- **The input**
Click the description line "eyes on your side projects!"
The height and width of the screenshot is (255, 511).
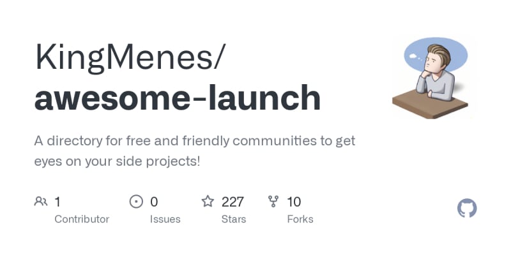point(117,161)
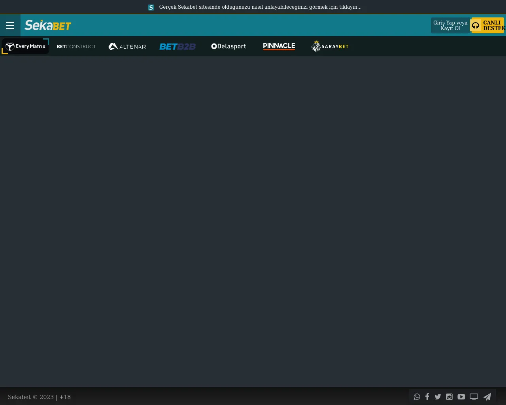Click the S badge in top banner

151,7
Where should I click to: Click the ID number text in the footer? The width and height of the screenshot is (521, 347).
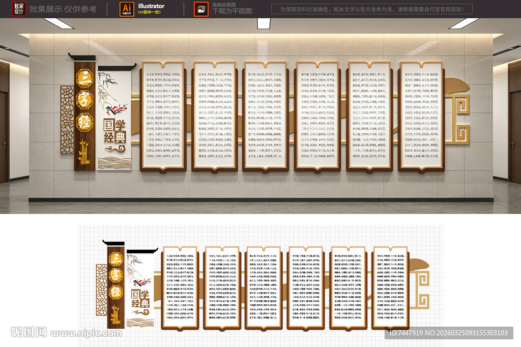449,333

- **Problem to work on**
Pictures excluded, output exactly the line that contains "The height and" and every line after it to the end of the data above.

- **Answer to the problem**
The height and width of the screenshot is (255, 511).
point(117,161)
Click the S badge in top banner

151,7
Where should I click to: Click the ID number text in the footer? The width and height of the screenshot is (521, 347).
449,333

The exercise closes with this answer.